Mi strinsi nelle spalle.
«Ho un amico a Berlino, non fa che insistere perché io torni là, ma non so a fare cosa. D'altra parte, presto Israele non esisterà più».
«Che cosa?»
«Certo. Se continua così, tra ventanni questo sarà uno Stato teocratico.
L'hai sentito quel tipo. La democrazia verrà abolita, a scuola si insegnerà solo la Torah, le donne non potranno più andare in spiaggia, durante lo Shabbat nessuno potrà allontanarsi più di cento metri da casa e, sì, certo, obbligo per tutti di indossare la kippah». Osservai la linea della sua bocca, un arco arrogante, non intonato con quegli occhi tristi. Scherzava, ma emanava infelicità.

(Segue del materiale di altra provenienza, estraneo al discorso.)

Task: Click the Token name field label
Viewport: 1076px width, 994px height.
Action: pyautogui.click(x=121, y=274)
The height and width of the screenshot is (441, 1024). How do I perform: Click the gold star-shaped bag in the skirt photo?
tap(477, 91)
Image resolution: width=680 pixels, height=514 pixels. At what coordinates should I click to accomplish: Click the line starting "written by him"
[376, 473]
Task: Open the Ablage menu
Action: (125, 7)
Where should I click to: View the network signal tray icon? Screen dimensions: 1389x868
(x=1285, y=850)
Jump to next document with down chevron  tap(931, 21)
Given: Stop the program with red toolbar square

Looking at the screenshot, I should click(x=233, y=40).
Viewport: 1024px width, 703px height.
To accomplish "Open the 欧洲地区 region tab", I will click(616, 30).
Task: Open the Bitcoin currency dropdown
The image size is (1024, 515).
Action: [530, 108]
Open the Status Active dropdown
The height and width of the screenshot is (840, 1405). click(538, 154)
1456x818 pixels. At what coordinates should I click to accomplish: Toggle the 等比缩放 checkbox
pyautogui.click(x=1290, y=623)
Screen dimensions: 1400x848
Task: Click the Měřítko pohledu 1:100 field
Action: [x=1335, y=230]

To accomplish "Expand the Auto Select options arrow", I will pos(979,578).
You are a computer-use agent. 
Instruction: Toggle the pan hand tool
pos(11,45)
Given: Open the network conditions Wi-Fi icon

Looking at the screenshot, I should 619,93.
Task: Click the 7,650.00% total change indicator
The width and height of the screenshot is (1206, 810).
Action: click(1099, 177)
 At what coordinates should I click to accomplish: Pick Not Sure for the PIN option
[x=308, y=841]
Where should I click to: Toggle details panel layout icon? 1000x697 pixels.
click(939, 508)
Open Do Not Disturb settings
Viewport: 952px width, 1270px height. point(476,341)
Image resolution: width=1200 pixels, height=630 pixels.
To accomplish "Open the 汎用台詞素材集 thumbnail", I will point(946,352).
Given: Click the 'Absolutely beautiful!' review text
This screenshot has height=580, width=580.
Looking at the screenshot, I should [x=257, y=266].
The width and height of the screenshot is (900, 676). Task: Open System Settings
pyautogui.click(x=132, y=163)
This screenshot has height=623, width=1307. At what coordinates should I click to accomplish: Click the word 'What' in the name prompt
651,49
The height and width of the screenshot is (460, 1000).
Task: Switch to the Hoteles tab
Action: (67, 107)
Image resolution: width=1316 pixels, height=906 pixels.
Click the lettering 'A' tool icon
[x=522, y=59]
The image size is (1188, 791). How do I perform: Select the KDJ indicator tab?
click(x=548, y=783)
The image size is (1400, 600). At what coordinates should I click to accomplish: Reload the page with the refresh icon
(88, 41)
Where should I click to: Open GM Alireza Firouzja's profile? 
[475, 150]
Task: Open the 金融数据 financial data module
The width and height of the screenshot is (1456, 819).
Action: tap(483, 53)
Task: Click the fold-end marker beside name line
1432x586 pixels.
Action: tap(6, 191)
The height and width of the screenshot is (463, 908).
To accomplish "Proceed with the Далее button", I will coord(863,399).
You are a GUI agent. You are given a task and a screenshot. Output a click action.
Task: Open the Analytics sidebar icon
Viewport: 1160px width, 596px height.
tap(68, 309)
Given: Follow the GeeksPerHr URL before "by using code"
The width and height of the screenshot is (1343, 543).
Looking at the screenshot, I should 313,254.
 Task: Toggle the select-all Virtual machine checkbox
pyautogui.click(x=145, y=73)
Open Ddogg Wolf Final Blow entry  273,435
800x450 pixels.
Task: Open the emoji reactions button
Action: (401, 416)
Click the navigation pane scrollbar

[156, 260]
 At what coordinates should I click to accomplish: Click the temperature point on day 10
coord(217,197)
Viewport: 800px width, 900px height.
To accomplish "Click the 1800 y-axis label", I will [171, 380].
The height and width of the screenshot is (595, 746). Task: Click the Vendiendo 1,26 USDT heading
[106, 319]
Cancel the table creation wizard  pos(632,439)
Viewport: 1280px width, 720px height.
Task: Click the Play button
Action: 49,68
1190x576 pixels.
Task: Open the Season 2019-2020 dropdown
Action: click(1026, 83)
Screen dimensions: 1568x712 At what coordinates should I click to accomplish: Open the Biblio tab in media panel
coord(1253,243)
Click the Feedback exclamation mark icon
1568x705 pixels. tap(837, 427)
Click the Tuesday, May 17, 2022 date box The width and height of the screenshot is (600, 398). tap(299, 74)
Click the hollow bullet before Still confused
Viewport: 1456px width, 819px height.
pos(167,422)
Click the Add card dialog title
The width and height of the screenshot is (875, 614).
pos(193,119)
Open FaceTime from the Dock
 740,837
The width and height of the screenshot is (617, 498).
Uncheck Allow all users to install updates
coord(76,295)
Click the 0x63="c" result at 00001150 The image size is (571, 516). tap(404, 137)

Restammo a guardarci senza parlare. Ori cercava di fissarmi negli occhi, io bevevo la mia birra.
«Ti va di ballare?» mi sentii all'improvviso chiedere a Elisa.
«Dici sul serio?»
Annuii e mi avviai verso la pista da ballo. Elisa mi seguì. Al posto dell'aria condizionata c'era un impianto d'irrigazione: su tutta la pista, che si trovava verso il retro del locale, veniva nebulizzata dell'acqua. Ci ritrovammo subito con i vestiti bagnati.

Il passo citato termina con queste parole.